__Task details__. The required result is an exact copy of the lines from the one containing "Task: Open the Dismiss options dropdown" to the last line of the records, both ends included, without pictures.

Records from a data source:

================

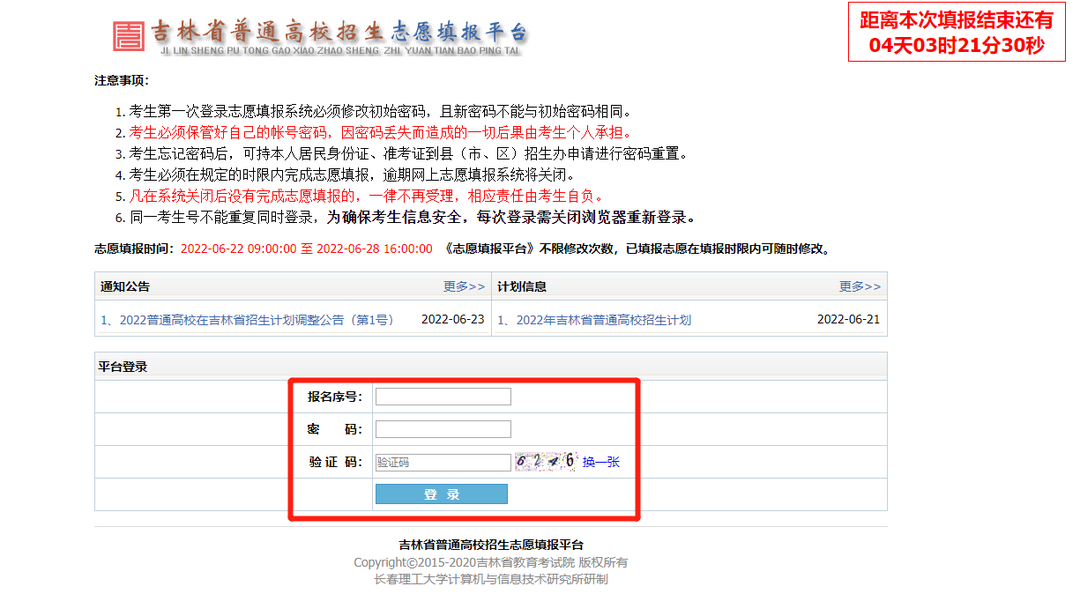Focus the 报名序号 input field

coord(442,397)

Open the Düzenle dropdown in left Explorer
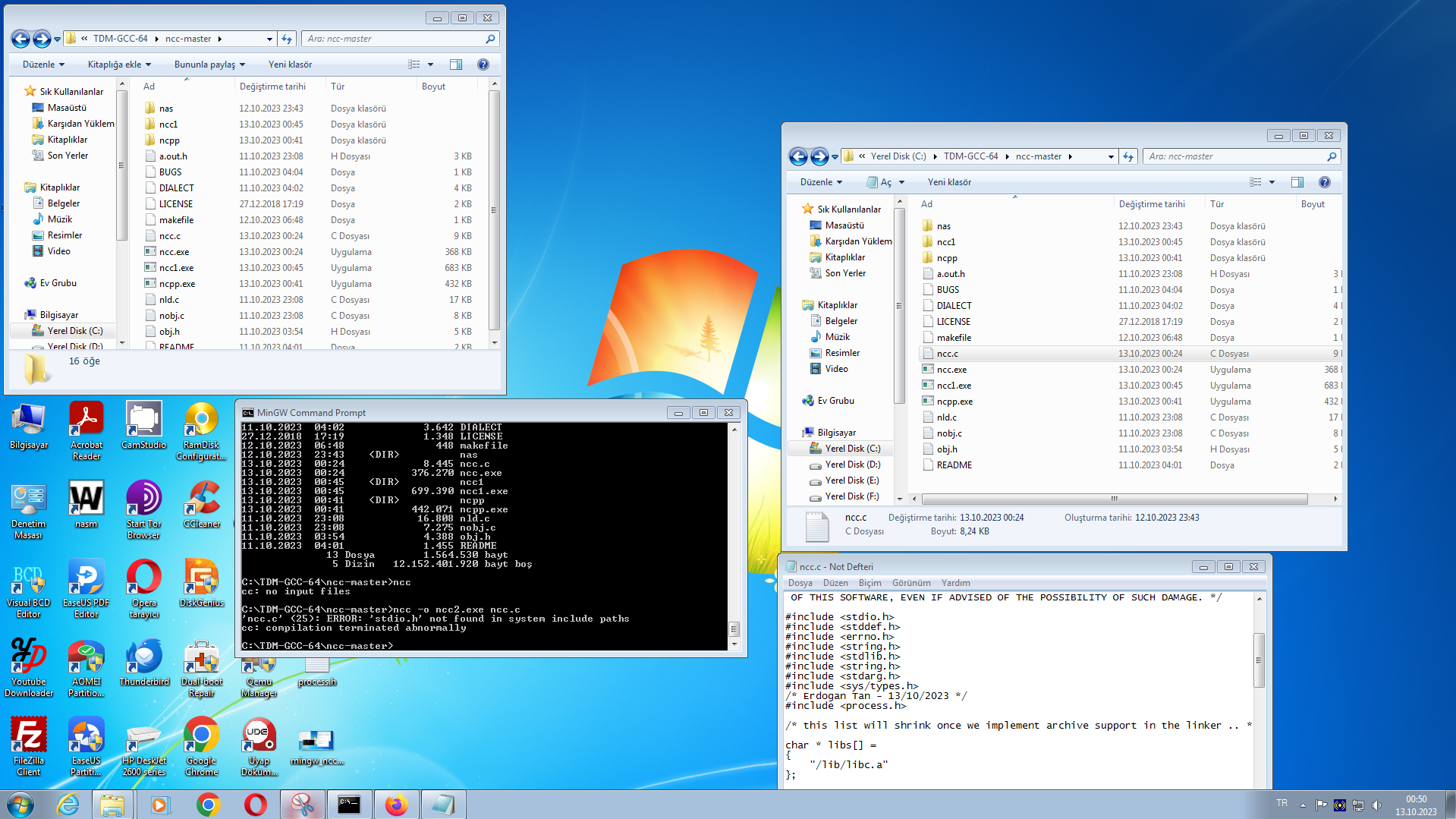(x=43, y=65)
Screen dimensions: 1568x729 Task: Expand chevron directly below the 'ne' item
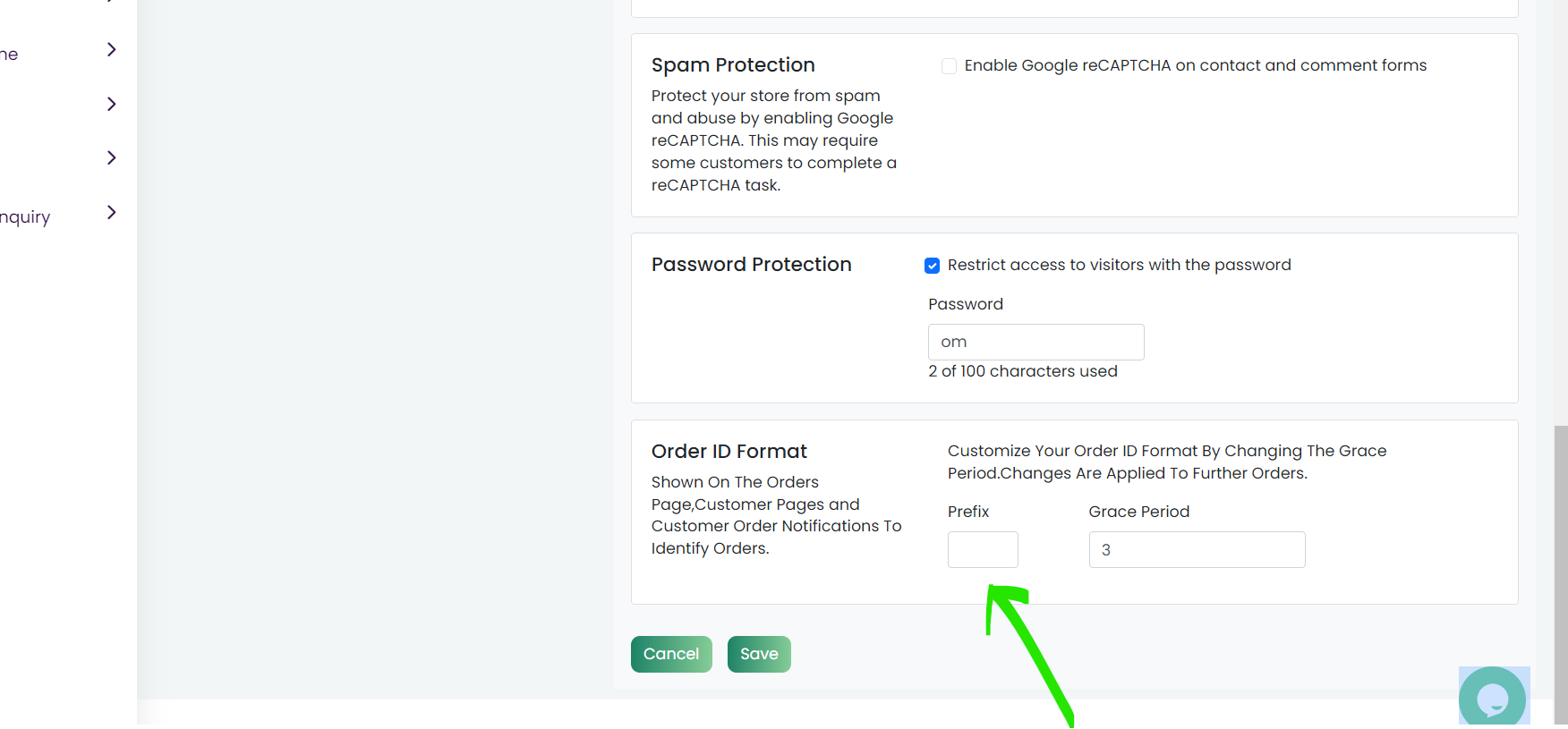coord(111,104)
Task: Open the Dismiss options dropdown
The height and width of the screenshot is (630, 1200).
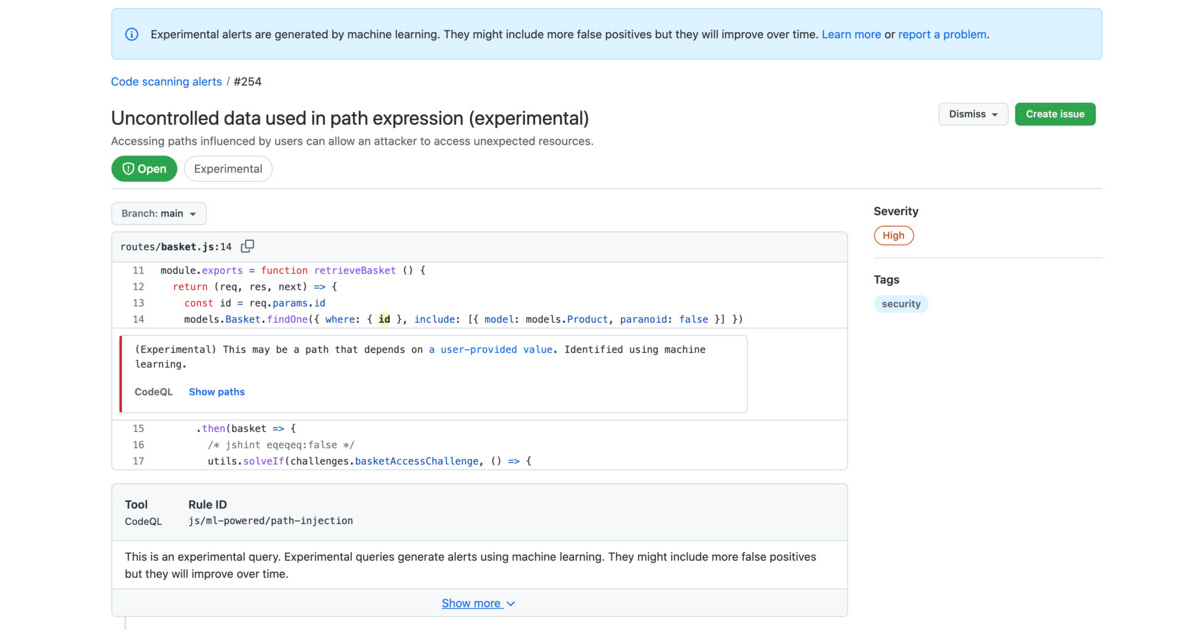Action: 971,114
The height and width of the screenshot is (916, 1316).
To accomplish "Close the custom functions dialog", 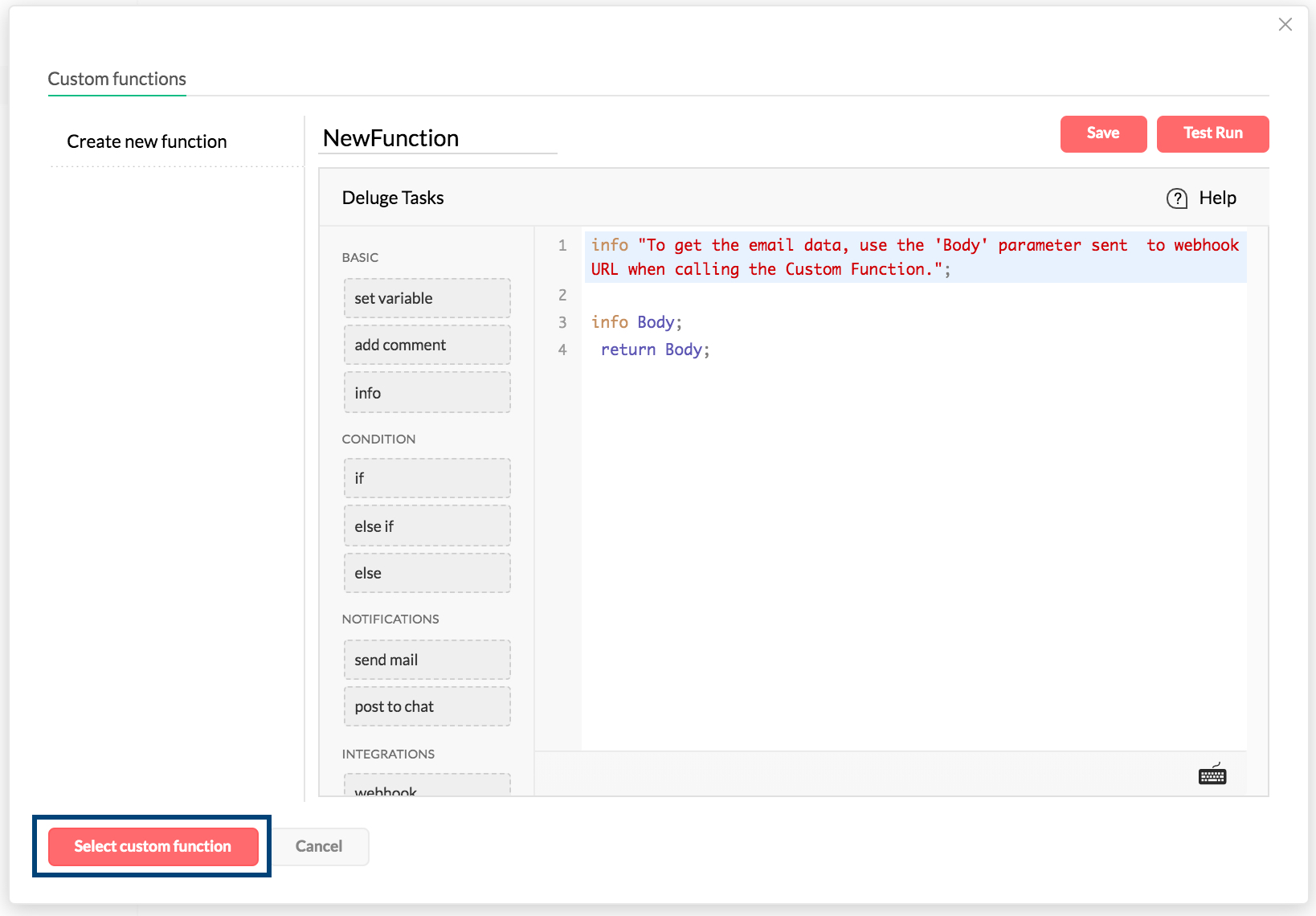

================

__Reply to the task__.
Task: Open the Dismiss options dropdown
The height and width of the screenshot is (630, 1200).
Action: 971,114
The height and width of the screenshot is (916, 1316).
To accomplish "Close the custom functions dialog", 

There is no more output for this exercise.